Excerpt provided -

## Start

SITE +32 VS GRYFFINDOR:  Oh come on Topper WTF. It’s bad enough you left SITE in D3 but now they have to face the greatest TSL’er of them all and perhaps of all time in Joey Batts. To make matters worse The Gryff signed Jeremy Burr which means bad news for SITE. OK here’s what will happen. SITE will put 2, 3 and sometimes 4 guys on Burr. Because Joey Batts likes a challenge he will still throw to Burr with 4 guys on him and will hit 75% of his passes. Poor brother Tony will be on the other side of the field uncovered but Joey will not look his way once. SITE will try and will score a whopping 6 point this week in route to a 53-6 loss. The bad news is SITE loses bad the good news is Gary wins the first ever TSL Topper’s Wheel of Hope spin this Saturday at 2:00. The bad news is Gary decided to also spin the secondary wheel and it lands on “valet park cars in a florescent traffic vest for 1 hour” later in the season. GRYFFINDOR BY 47

WEK #2: BYE WEEK

-Unbeknownst to Gray the rest of SITE takes his $100 Angry Buffalo gift certificate won on the  Topper’s wheel of Hope this Saturday at 2:00. They do the un-thinkable and set up a secret meeting with JZ. The remaining members of SITE plead with JZ to take them back as they were never as bad as they are now.  JZ looks at them and tells them “I will get back to you.” JZ also adds everyone on SITE as snapchat friends.

## End

Given information -
## Start

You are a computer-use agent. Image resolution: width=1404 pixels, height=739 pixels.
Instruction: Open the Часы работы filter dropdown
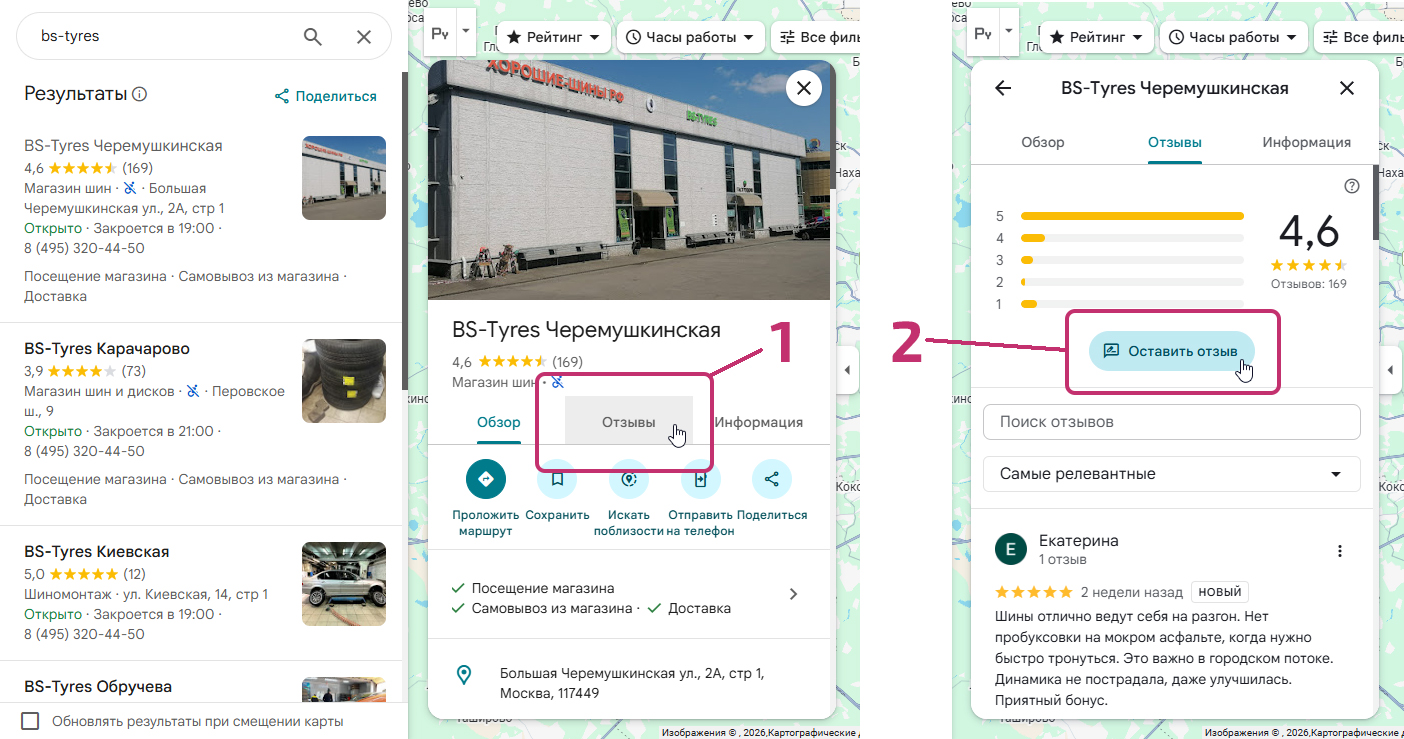(x=690, y=37)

## End

Task to complete - List every personal name in the league preview, giving each name once in its fullest form as written. Draw only on the league preview, not on the listing.

Answer for this exercise - Topper, Joey Batts, Jeremy Burr, Tony, Gary, Gray, JZ